* _WHAT YOU WILL DO_:
a: Translate this sentence from the Azure SQL DW passage into Spanish: "Queries are queued up if the maximum concurrency threshold is exceeded, at which time queries are resolved on a first-in-first-out basis."
b: Write the next part of the Azure SQL DW passage, picking up directly after its final line.

* _EXCERPTED PASSAGE_:
■ ■ ■

Tip: Although PolyBase does significantly improve the performance for data loads because of parallelization, PolyBase can be very challenging to work with depending on the data source format and data contents (for instance, when commas and line breaks appear within the data itself). Be sure to include adequate time in your project plan for development and testing of the new data load design patterns.

--------------------------------------------------------------------------------------

Q11: Do you have staff to manage, monitor, and tune the MPP environment?

Although Azure SQL DW is a PaaS platform, it should not be thought of as a hands-free environment. It requires monitoring of data loads and query demands to determine if distribution keys, partitions, indexes, and statistics are configured well.

Tip: Azure SQL DW does have some emerging features offering recommendations. Integration with Azure Advisor and Azure Monitor is continually evolving, which makes it easier for an administrator to identify issues. Specifically, Azure SQL DW Gen2 utilizes “automatic intelligent insights” within Azure Advisor to display if issues exist related to data skew, missing statistics, or outdated statistics.

--------------------------------------------------------------------------------------

Q12: Do you have a low number of concurrent query users?

Queries are queued up if the maximum concurrency threshold is exceeded, at which time queries are resolved on a first-in-first-out basis. Because of concurrent user considerations, Azure SQL DW frequently has complementary solutions in a multi-platform architecture for handling different types of query demands. We often see Azure Analysis Services and/or Azure SQL Database as the spokes in a hub-and-spoke design.

Tip: The number of concurrent queries executing at the same time can be as high as 128 depending on the service tier (i.e., the pricing level) and based on resource class usage (because assigning more resources to a specific user reduces the overall number of concurrency slots available).

--------------------------------------------------------------------------------------

Q13: Do you have a lot of self-service BI users sending unpredictable queries?

■ ■ ■

* _STORED DATA_:
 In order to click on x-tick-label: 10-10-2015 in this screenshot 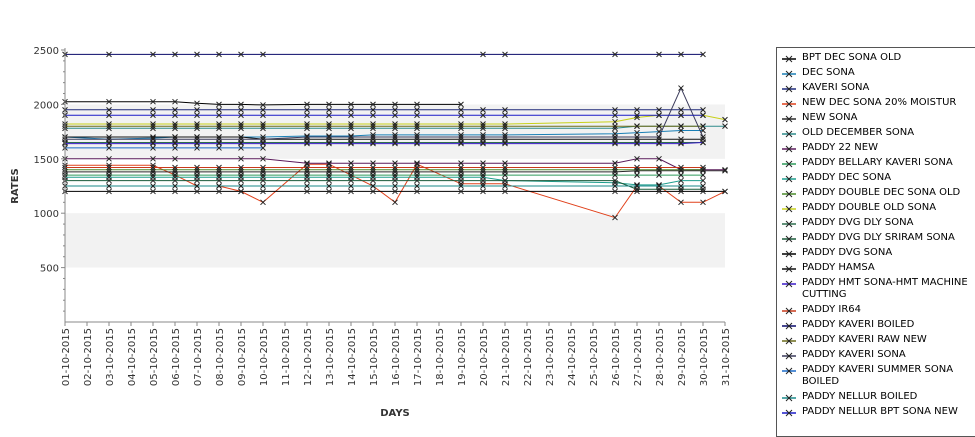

■ ■ ■

* _ANSWERS_:
a: Las consultas se ponen en cola si se supera el umbral máximo de simultaneidad, momento en el cual las consultas se resuelven siguiendo el principio de primero en entrar, primero en salir.

b:
A data warehouse is primarily intended to serve data for large queries. Although a tool such as Power BI supports direct query with Azure SQL DW, this should be done with some measure of caution. Specifically, dashboards can be troublesome because a dashboard page refresh can issue many, many queries all at once to the data warehouse. As noted in Q12, for production use of Power BI we often recommend using a semantic layer, such as Azure Analysis Services, as part of a hub-and-spoke strategy. The objective of introducing a semantic layer is to (a) reduce some of the query demand on the MPP (reducing data movement when unpredictable queries come in), and (b) reduce concurrent queries executed on the MPP system, and (c) include user-friendly calculations and measures which can dynamically respond as a user interacts with a report.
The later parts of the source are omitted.